An incident from my recent holiday served a useful reminder of the importance of checking assumptions and clarifying exactly what a client wants.
A long steep hill loomed
My breathing was becoming heavier and heavier and even more laboured. My chest was screaming for my to stop. My legs were aching from every sinew. Then, I looked up from my private hell and saw my husband cycling past me. Seemingly without a care in the world. Then something caught my eye… it was the chain of his bike. Not only was he cycling past me, but he was doing so in 9th gear. The s*n-of-a-b***h. Not content with rubbing my nose in the dirt as he came past, he would do it in 9th gear.

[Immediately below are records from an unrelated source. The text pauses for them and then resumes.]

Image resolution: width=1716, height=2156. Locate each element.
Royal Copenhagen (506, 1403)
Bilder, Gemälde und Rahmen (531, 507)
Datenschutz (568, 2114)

The show-off… So, being the dutiful wife, I told my husband that he was in 9th rather than 1st gear. I was then told that HE WAS IN BOTTOM GEAR. Not having the strength to remonstrate with him on the hill – he was by this point rather far ahead of me, I waited until we both came to a halt at the top of the hill. I showed my husband my chain in 1st gear and how it differed to his chain in 9th gear. You would have thought that my husband would have thanked me at this point. After all, I had just saved him from tons more effort than he needed going up future hills. But, no, that wasn’t the case. In fact, it was all my fault that he was cycling in the wrong gear in the first place. I should have told him 9 months ago when he first got his 27-geared bike that he was in the wrong gear going up hills. Had I really been mean enough to get my husband to cycle up steep hills in 9th rather than 1st gear? No. It all came down to communication, or rather mis-communication. You see, a 27-gear bike has got two sets of sprockets. 3 ‘big sprockets’ attached to the pedals and 9 ‘small sprockets’ on the back wheel. When you are in 1st gear you need to be in the smallest sprocket by the pedals and the largest sprocket on the back wheel. Whereas, when you are in 9th gear, you are in the smallest sprocket by the pedals and the small sprocket on the back wheel. When my husband checked that he was in the lowest gear he said to me, I should be in ‘low-low’. I, of course, said yes, because ‘low-low’ on my gear shifters would get you into 1st gear. However, my husband was referring to the sprockets not the numbers on his gear shifters, hence his being in 9th gear when he needed to be in 1st gear up the hills.
What’s the point of this story?
Miscommunications happen all the time. They typically happen because our respective views of the world (or situation) are different. They are different because we have different expectations coming into the situation. Or one party makes an assumption about the other which is incorrect. The next time you find yourself in a difficult situation with a client think about what expectations they have had coming into the situation, and challenge any assumptions you have made about them and what you think they want. You may find it changes your view point of the situation too.